Выбрать главу

Итак, «воскресение первое», о котором говорит Апокалипсис, представляет собой до известной степени противоположность тому, о чем идет речь в «проекте» Федорова как о трудовом, постепенном воскрешении: там предполагается, по всей видимости, воскресение душевно–духовное, но еще не телесное, здесь же именно телесное, и только телесное, которое, однако, будто бы должно явиться и духовным. И вполне позволительно поставить вопрос: следует ли стремиться к такому воскрешению?

Таким образом, федоровский «проект», понятый даже в самом широком и неопределенном смысле как общая идея участия человека в воскресении мертвых, сохраняет основные свои особенности, отличается экономизмом и магизмом. Та вера в хозяйство, которая проявляется в современном экономизме, и в частности в «экономическом материализме», получает здесь наиболее радикальное выражение. Федоровский «проект» одной своей стороной, именно поскольку он связан с хозяйственной «регуляцией природы», есть экономический материализм, проведенный с такой решительностью, которая оказалась далеко не по плечу Марксу. Это зависит, конечно, и от того, что Маркс, хотя и признанный отец «экономического материализма», совершенно не задавался основным для экономизма вопросом о природе хозяйства: он мыслил его лишь в категориях технически–вещных или меркантильно–бухгалтерских, заимствованных из политической экономии. К тому же в своих общефилософских взглядах он находился в зависимости от французского материализма. Поэтому Маркс не мог до конца осмыслить своих же собственных экономических идей, что, однако, было уже вполне по плечу Η. Φ. Федорову благодаря широте размаха его религиозно–философской мысли. Учение Федорова и есть именно то, о чем смутно мечталось марксизму, что составляет его бессознательный, но интимный мотив. Если эти идеи в марксизме приняли идейно убогий и отталкивающе вульгарный характер, то у Федорова они получили благородство и красоту благодаря высркому религиозному пафосу его учения. Но в силу этой завершенности сделалась тем яснее вся ложность экономической эсхатологии, лишь по–новому воспроизводящей старый иудейский мессианизм, прельщение царством от мира сего. Это — соблазн первого диавола искушения: «Если Ты Сын Божий, то вели этому камню сделаться хлебом» (Лк. 4:3), т. е. яви себя экономическим мессией, «сыном человеческим», силою «регуляции природы» оживляющим и воскресающим. Но призыв этот здесь обращен уже не к Одному, не к Сыну Божьему и Сыну Человеческому, но ко всем сынам человеческим, которые призываются явить свое богосыновство «общим делом» регуляции природы и ее плодом — трудовым оживлением мертвой материи, превращением камней в хлебы, воскрешением мертвецов.
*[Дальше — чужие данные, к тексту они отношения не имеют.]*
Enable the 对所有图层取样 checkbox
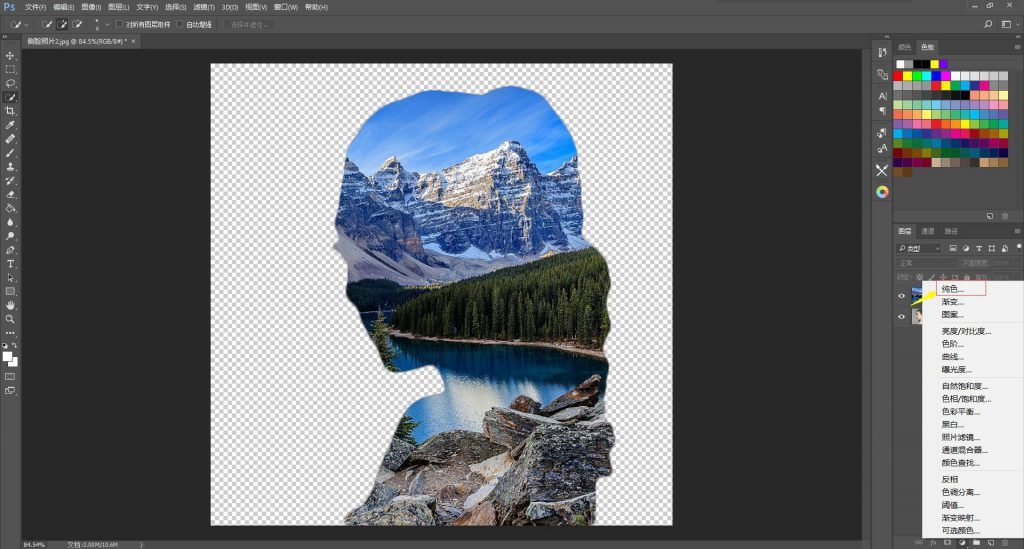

Итак, неужели «проект общего дела», проповеданный Η. Φ. Федоровым, должен быть окончательно и бесповоротно отвергнут как мираж и «прелесть»? Однако и такому к нему отношению решительно противится душа, и оно было бы актом не только неуважения к нашему мудрецу, но и неразумения того вещего и нового, о чем он миру поведал. Только самый «проект» должен быть понят не по букве, но по духу, не натуралистически, а религиозно–символически. В Федорове зародилось новое чувство жизни, новое дерзновение и пафос, загорелся луч воскресения. Вся жизнь этого подвижника, отданная вынашиванию одной идеи, «проекта» воскрешения, сама по себе есть симптом, притом величайшей духовной важности, и надо уметь его осмыслить. «Проект» есть не только последнее слово экономизма, капитулировавшего перед косностью греховной плоти, но вместе с тем и первая молитва к Богу о воскресении, первый зов земли к небу о восстании умерших, и радостно думать, что в мире уже был Федоров со своим «проектом». В Церкви все живы, она молится за умерших как за живых, однако этим не уничтожается разделяющая их великая пропасть, о которой говорится в притче о богатом и Лазаре. «Проект» Федорова есть первое слово в истории о воскрешении мертвых, хотя и облеченное в несоответствующую форму, — слишком ранний провозвестник невольно обречен на уродливость при выражении своих предчувствий. Федоров принадлежит к числу тех стражей, которые напряженно всматриваются в эсхатологическую мглу: «Кричат мне с Сеира: Сторож, сколько ночи? Сторож, сколько ночи? Сторож отвечает: приближается утро, но еще ночь» (Исайи 21:11—12).